**GIVEN TASK A**
Output the passage of the Pulsar pull request notice below, word for word, from "[GitHub] [pulsar] zliang-min" up to and including "thread in ThreadRuntime.".

You are viewing a plain text version of this content. The canonical link for it is here.
Posted to commits@pulsar.apache.org by GitBox <gi...@apache.org> on 2021/07/20 23:52:29 UTC

[GitHub] [pulsar] zliang-min opened a new pull request #11401: [pulsar-function] Stop calling the deprated method Thread.stop when stopping the function thread in ThreadRuntime.

zliang-min opened a new pull request #11401:
URL: https://github.com/apache/pulsar/pull/11401


   ### Motivation
   
   Currently, when the `ThreadRuntime` tries to stop a function instance, it will call the `stop` method on the `fnThread` if the thread is still alive after 10 seconds since it interrupts the thread, see [here](https://github.com/apache/pulsar/blob/d81b5f8b8e6cb17f307ec830accaf9dd95d7643b/pulsar-functions/runtime/src/main/java/org/apache/pulsar/functions/runtime/thread/ThreadRuntime.java#L209).

**RECORDS FOR THIS EXERCISE**
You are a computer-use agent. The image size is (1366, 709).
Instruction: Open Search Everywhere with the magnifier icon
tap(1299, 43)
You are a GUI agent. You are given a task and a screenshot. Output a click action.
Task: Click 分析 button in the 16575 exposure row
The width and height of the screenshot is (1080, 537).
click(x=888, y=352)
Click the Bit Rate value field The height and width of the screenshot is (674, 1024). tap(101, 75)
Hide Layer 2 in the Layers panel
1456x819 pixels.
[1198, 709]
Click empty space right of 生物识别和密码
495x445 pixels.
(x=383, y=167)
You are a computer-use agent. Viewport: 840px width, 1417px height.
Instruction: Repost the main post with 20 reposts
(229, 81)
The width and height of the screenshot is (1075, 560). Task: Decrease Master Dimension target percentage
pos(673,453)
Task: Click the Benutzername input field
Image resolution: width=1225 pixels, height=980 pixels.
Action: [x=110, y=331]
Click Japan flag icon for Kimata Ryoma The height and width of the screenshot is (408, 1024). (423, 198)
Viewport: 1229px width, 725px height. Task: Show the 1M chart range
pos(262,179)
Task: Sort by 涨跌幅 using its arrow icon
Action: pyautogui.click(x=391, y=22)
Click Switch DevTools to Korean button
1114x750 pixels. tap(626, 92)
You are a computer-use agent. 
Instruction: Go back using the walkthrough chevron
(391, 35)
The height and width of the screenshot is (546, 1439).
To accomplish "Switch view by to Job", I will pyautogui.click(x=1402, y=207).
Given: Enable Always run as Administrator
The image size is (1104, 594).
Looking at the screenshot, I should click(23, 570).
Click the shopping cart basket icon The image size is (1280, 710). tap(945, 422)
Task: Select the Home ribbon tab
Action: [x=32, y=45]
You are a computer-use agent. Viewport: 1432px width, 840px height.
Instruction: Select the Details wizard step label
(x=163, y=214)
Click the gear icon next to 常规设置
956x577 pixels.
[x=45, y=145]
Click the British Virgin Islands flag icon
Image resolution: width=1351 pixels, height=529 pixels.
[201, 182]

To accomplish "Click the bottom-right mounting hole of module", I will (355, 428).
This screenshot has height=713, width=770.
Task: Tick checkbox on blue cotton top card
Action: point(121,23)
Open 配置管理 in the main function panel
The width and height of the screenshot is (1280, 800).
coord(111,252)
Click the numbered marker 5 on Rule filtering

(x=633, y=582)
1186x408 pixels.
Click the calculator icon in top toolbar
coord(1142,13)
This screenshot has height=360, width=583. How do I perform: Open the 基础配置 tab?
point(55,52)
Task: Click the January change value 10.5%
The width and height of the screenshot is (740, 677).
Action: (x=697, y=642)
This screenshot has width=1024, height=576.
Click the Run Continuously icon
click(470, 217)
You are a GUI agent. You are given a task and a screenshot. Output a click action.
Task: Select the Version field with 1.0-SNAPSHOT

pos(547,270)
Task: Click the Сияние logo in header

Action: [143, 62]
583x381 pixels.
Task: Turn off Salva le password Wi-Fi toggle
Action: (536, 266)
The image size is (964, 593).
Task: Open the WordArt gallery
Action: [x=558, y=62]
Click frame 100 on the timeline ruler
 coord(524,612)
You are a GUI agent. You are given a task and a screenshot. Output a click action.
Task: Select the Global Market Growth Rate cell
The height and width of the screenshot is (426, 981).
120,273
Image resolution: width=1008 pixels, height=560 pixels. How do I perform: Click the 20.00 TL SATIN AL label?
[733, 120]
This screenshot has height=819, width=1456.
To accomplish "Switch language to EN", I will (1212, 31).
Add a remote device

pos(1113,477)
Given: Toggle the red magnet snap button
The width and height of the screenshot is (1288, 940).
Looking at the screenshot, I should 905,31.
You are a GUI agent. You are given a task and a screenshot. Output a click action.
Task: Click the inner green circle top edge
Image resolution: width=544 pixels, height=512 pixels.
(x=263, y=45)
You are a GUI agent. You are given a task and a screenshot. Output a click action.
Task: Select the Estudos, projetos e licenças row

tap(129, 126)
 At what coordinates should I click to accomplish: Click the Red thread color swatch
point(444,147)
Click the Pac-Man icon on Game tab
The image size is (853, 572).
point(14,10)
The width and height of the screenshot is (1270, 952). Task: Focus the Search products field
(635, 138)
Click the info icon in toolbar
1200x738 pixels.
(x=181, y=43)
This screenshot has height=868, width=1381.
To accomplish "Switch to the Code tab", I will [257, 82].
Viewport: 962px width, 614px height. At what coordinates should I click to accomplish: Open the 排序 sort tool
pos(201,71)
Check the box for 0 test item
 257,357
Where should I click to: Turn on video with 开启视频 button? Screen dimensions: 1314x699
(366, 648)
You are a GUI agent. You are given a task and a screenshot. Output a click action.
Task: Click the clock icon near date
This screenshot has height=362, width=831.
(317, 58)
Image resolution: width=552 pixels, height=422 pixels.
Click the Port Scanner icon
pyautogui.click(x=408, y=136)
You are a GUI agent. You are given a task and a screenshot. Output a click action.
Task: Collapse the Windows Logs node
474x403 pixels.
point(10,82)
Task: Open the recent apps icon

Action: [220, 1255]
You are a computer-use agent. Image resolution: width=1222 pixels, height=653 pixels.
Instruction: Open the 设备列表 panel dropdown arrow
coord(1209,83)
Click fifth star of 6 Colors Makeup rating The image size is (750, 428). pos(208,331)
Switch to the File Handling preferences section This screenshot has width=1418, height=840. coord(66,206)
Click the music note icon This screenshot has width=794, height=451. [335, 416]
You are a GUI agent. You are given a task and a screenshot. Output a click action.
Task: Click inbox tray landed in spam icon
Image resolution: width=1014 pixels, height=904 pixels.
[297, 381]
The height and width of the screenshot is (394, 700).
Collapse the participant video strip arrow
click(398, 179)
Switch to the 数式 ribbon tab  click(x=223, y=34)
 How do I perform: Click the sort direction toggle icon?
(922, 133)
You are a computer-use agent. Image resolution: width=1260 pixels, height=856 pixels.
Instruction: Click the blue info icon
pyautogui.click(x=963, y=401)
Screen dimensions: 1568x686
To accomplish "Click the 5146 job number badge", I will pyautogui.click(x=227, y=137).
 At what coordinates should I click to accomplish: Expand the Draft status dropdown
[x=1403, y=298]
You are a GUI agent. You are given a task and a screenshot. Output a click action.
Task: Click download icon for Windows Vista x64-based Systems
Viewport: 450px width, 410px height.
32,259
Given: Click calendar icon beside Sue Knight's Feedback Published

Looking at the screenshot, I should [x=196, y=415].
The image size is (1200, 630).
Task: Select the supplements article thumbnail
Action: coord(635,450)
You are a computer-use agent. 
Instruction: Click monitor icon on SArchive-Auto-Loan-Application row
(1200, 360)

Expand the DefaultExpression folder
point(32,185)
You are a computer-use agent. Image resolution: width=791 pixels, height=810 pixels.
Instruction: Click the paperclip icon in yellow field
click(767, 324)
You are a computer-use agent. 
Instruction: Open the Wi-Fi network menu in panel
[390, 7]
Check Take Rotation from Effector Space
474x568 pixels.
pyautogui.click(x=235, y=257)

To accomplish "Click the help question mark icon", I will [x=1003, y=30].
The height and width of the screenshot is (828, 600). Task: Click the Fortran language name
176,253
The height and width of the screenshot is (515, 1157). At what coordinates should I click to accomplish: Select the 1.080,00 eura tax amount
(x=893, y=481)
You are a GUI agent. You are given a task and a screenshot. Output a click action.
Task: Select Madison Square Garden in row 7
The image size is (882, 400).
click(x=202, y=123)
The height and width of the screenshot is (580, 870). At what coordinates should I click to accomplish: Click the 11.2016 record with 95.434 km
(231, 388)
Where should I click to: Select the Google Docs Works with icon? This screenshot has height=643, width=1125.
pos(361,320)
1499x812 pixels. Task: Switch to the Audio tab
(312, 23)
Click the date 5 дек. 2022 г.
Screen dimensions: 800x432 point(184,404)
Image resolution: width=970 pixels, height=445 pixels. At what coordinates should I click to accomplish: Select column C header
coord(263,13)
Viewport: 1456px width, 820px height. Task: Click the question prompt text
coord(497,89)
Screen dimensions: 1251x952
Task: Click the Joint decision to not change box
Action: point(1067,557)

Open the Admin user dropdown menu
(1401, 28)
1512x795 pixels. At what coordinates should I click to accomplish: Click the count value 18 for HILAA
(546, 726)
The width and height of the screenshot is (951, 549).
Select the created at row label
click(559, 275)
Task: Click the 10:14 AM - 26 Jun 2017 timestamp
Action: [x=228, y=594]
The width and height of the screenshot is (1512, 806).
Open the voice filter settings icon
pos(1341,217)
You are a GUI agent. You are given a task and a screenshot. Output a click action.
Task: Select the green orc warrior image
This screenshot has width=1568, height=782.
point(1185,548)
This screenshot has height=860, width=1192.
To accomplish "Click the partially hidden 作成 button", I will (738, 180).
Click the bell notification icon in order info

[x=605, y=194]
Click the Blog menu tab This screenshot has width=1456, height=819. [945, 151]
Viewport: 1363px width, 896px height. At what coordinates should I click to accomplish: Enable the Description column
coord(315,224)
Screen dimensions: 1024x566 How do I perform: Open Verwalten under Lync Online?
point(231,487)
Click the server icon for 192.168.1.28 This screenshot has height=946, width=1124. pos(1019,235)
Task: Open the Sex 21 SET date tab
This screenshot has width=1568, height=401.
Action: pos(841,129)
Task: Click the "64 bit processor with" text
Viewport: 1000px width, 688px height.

**GIVEN TASK B**
Return the rows above without any change, from the line with "You are a computer-use agent. Viewport: 1432px" up to and including the line with "point(55,52)".

**TASK OUTPUT A**
[GitHub] [pulsar] zliang-min opened a new pull request #11401: [pulsar-function] Stop calling the deprated method Thread.stop when stopping the function thread in ThreadRuntime.

**TASK OUTPUT B**
You are a computer-use agent. Viewport: 1432px width, 840px height.
Instruction: Select the Details wizard step label
(x=163, y=214)
Click the gear icon next to 常规设置
956x577 pixels.
[x=45, y=145]
Click the British Virgin Islands flag icon
Image resolution: width=1351 pixels, height=529 pixels.
[201, 182]

To accomplish "Click the bottom-right mounting hole of module", I will (355, 428).
This screenshot has height=713, width=770.
Task: Tick checkbox on blue cotton top card
Action: point(121,23)
Open 配置管理 in the main function panel
The width and height of the screenshot is (1280, 800).
coord(111,252)
Click the numbered marker 5 on Rule filtering

(x=633, y=582)
1186x408 pixels.
Click the calculator icon in top toolbar
coord(1142,13)
This screenshot has height=360, width=583. How do I perform: Open the 基础配置 tab?
point(55,52)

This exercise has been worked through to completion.